Седьмое лето | страница 38
22
На девятый день Марина, стоя на кладбище, почувствовала, что за ней кто-то наблюдает.
Она была не из пугливых, и мёртвых особо не боялась, но сейчас, мерзкий холодок всё же пробежался по телу, остановившись в сердце, которое, в защитной реакции, начало биться быстрее.
Осмотрелась – никого, только близкие родственники Елен, стоящие между двух свежих могил, уже успевших покрыться тонким слоем снега.
Ей стало не по себе и, сославшись на сильную головную боль (с мыслью, что обязательно вернётся завтра), она отправилась домой.
Взгляд не исчез и проводил испуганную Марину, через половину города, с одной автобусной пересадкой, вплоть до самого дома.
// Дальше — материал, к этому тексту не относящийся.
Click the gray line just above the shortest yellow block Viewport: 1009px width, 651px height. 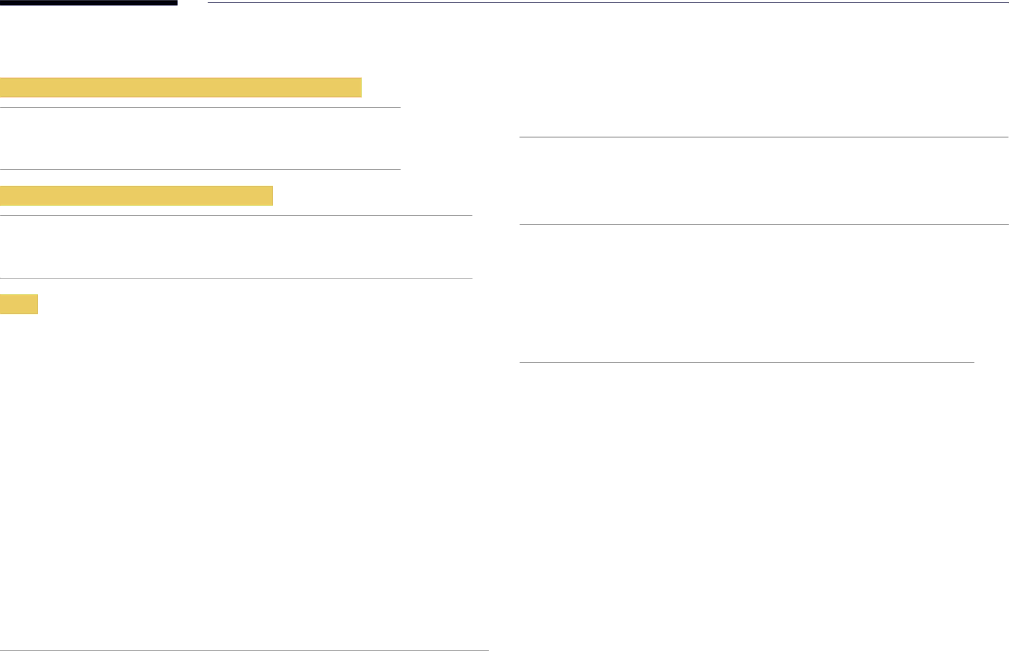click(x=236, y=279)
Как у любой порядочной одинокой девушки, которую некому защитить, успокоить, ободрить – у неё начался приступ паники. Она закрыла дверь, оставив ключ в замке, повернув на девяносто градусов, чтоб с другой стороны невозможно было вытолкнуть, закрыла все шторы, образуя полумрак, проверила в доме всё количество ножей (так, на всякий случай), села на кресло и стала ждать дверного звонка, либо стука, от преследуемого.
Луна продолжала слабо светить, неподалёку растущий лес тихонько шуметь, лёгкий ветерок играть растрепавшимися волосами, а Павлик медленно шагать домой, вытирая непослушные слёзы.
Не ошиблась.
Костяшки пальцев, увесисто, четыре раза, с ровными интервалами, коснулись обитой деревом двери.
Вся ситуация напоминала фильм ужасов – жертва, незнакомец, тишина, страх, никаких свидетелей – осталось только музыку тревожную пустить фоном, да кровь по стенам размазать. Разница лишь в том, что там, в мире целлулоида, есть фраза «Стоп – снято», после которой все трупы спокойно встают и идут в душ отмываться от грима, а тут, в реальной то жизни, с ножом в лопатках (или что там у него приготовлено) особо не походишь.
Четырёхкратный стук повторился.
И тут Марину переклинило – «Да какого это лешего, я должна, в своём же доме, бояться неизвестно кого?!».
Смелым быть сложно, если конечно к этому готовиться изначально, а если же внезапно, то хоть под поезд за ребёнком, хоть на крышу за котёнком.
«Под моей охраной ты в безопасности. Разве ты забыла, что Гудвин дал мне смелость?»[14]
Она вскочила с кресла, зажала в массивной пятерне нож, взятый на кухне и уверенной, восьмидесяти пяти килограммовой походкой, отправилась открывать. Добравшись до преграды, отделяющей её от маньяка (а там мог быть только он), Марина медленно, стараясь не шуметь, повернула ключ и резко дёрнула дверь на себя, выставив вперёд холодное оружие.